Task directions
Set down, please, without alteration, the lines of the entries below from the first through the one containing "Open Einstellungen".

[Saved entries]
┄┄┄┄┄┄┄┄┄┄

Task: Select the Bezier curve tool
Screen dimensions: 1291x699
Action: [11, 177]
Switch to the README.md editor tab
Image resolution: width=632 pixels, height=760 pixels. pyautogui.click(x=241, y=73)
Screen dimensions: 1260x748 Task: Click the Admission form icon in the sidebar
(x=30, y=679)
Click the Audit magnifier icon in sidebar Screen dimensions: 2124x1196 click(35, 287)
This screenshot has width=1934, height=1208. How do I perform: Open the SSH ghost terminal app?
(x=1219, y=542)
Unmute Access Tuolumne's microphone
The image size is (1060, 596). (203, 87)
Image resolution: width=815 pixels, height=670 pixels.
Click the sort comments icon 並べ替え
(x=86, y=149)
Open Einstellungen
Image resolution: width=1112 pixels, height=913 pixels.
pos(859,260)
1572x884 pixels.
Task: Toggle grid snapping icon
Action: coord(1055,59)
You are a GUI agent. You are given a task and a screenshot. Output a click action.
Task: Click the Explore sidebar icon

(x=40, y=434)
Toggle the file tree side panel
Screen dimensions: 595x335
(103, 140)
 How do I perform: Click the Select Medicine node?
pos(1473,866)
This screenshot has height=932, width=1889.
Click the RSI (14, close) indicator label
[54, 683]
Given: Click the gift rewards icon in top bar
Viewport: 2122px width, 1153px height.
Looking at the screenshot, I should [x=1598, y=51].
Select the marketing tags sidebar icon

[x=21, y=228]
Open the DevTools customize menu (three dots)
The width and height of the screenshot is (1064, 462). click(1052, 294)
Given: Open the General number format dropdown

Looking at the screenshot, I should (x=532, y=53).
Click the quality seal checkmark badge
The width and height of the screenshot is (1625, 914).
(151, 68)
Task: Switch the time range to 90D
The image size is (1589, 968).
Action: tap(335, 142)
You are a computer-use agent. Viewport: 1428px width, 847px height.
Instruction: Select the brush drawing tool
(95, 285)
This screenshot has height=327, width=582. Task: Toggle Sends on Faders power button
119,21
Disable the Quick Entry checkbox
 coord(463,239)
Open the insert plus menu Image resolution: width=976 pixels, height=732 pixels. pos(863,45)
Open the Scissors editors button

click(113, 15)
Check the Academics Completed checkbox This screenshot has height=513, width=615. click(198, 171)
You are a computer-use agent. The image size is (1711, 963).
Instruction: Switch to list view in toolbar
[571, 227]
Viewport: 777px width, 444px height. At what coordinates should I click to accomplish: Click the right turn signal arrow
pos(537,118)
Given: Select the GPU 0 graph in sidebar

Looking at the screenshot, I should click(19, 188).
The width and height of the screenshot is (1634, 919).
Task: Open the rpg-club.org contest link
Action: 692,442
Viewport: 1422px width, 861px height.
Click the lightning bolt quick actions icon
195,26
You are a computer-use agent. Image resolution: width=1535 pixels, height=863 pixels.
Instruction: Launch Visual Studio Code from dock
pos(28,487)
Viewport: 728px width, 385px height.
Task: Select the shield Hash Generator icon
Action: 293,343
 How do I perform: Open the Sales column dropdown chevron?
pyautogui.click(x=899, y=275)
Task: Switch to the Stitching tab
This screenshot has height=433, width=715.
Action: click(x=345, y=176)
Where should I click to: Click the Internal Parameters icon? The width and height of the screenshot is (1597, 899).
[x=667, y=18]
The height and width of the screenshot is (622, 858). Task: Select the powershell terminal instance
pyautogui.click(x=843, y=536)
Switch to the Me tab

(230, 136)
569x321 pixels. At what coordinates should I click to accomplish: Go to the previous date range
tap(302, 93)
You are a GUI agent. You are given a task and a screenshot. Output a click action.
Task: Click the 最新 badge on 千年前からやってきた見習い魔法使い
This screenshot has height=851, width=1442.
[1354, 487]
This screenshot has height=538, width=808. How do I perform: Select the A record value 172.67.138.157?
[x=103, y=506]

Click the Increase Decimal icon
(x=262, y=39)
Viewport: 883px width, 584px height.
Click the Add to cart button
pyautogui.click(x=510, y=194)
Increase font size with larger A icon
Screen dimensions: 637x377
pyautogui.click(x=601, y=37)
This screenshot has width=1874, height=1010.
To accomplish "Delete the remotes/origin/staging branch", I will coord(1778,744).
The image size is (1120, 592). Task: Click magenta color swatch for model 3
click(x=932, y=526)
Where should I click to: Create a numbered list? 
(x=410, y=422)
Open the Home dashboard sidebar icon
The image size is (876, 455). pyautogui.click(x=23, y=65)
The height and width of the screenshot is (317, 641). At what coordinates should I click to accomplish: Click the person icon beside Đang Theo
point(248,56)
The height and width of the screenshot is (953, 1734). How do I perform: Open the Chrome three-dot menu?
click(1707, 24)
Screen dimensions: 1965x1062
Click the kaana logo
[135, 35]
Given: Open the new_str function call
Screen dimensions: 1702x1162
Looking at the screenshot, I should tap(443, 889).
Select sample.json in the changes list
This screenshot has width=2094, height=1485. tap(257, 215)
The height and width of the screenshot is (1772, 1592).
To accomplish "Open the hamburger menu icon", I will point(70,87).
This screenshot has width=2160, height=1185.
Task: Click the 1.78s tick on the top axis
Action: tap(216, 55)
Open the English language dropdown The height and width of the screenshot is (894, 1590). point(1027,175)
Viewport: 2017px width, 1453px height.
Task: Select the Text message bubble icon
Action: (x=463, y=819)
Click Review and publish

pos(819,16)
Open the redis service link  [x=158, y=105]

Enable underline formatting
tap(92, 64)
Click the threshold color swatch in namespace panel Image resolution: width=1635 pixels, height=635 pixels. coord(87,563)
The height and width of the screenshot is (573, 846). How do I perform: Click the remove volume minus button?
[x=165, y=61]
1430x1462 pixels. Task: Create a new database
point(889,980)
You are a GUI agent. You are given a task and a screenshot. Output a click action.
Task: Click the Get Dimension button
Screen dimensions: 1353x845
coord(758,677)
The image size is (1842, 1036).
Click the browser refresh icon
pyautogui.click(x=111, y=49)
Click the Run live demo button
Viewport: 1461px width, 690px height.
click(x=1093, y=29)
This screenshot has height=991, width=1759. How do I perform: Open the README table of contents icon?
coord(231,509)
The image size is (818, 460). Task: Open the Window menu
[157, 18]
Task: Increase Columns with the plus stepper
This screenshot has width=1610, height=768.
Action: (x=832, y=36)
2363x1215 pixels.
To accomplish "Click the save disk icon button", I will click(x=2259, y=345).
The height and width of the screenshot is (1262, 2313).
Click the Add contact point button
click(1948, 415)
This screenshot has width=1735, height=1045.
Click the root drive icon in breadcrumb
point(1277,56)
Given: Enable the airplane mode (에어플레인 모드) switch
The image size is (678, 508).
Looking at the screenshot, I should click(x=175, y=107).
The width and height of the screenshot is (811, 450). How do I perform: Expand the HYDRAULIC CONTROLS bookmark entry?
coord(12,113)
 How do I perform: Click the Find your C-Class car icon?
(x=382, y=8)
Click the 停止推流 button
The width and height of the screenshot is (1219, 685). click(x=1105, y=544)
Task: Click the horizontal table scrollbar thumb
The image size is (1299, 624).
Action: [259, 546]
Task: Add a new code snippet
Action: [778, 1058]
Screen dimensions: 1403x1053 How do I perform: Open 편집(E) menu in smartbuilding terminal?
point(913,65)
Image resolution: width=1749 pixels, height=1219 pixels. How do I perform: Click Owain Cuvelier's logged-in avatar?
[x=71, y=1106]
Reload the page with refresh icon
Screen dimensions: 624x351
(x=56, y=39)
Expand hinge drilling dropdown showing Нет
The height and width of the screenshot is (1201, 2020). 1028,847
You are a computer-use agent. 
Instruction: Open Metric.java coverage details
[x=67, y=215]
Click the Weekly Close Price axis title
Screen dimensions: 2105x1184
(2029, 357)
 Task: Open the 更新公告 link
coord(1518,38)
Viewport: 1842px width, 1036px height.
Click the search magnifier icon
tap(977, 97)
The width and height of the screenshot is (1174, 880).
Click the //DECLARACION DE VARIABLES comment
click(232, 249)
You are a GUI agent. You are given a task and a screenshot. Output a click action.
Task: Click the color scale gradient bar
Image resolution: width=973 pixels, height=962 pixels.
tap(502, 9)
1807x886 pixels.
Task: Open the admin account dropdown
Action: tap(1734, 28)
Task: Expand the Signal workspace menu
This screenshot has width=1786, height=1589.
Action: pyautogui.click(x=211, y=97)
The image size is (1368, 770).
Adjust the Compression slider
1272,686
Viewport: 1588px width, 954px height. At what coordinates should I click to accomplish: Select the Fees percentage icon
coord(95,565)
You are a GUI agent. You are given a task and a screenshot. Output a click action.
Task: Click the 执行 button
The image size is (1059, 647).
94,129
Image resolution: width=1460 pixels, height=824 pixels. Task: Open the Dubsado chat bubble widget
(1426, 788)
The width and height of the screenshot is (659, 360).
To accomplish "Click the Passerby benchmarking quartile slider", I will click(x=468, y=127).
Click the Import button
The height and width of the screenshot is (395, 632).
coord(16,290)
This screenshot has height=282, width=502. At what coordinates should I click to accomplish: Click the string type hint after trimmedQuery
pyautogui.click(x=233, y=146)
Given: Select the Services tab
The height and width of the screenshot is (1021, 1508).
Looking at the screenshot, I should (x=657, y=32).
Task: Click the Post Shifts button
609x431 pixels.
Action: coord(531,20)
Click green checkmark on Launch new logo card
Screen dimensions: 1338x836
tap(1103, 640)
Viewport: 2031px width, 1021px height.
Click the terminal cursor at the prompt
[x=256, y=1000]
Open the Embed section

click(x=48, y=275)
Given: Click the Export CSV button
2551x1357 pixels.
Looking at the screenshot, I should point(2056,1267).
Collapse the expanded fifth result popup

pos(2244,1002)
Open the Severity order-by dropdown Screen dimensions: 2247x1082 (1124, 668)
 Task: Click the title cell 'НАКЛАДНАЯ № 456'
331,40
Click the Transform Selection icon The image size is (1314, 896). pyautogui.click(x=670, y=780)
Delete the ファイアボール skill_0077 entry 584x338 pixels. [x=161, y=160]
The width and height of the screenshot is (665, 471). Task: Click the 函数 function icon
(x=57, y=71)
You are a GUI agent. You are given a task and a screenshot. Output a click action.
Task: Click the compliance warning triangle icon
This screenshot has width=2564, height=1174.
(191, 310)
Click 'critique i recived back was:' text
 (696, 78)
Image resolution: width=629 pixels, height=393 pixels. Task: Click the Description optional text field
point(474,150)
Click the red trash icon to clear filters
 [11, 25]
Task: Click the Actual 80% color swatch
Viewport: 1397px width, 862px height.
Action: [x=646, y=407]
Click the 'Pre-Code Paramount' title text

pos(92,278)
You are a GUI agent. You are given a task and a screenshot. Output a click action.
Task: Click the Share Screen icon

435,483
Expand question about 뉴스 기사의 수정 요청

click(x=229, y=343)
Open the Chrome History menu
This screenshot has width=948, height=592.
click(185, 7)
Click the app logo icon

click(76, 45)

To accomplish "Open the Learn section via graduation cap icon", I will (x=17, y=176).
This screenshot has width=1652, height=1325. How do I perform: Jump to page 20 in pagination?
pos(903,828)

┄┄┄┄┄┄┄┄┄┄

Response to this exercise
Task: Select the Bezier curve tool
Screen dimensions: 1291x699
Action: [11, 177]
Switch to the README.md editor tab
Image resolution: width=632 pixels, height=760 pixels. pyautogui.click(x=241, y=73)
Screen dimensions: 1260x748 Task: Click the Admission form icon in the sidebar
(x=30, y=679)
Click the Audit magnifier icon in sidebar Screen dimensions: 2124x1196 click(35, 287)
This screenshot has width=1934, height=1208. How do I perform: Open the SSH ghost terminal app?
(x=1219, y=542)
Unmute Access Tuolumne's microphone
The image size is (1060, 596). (203, 87)
Image resolution: width=815 pixels, height=670 pixels.
Click the sort comments icon 並べ替え
(x=86, y=149)
Open Einstellungen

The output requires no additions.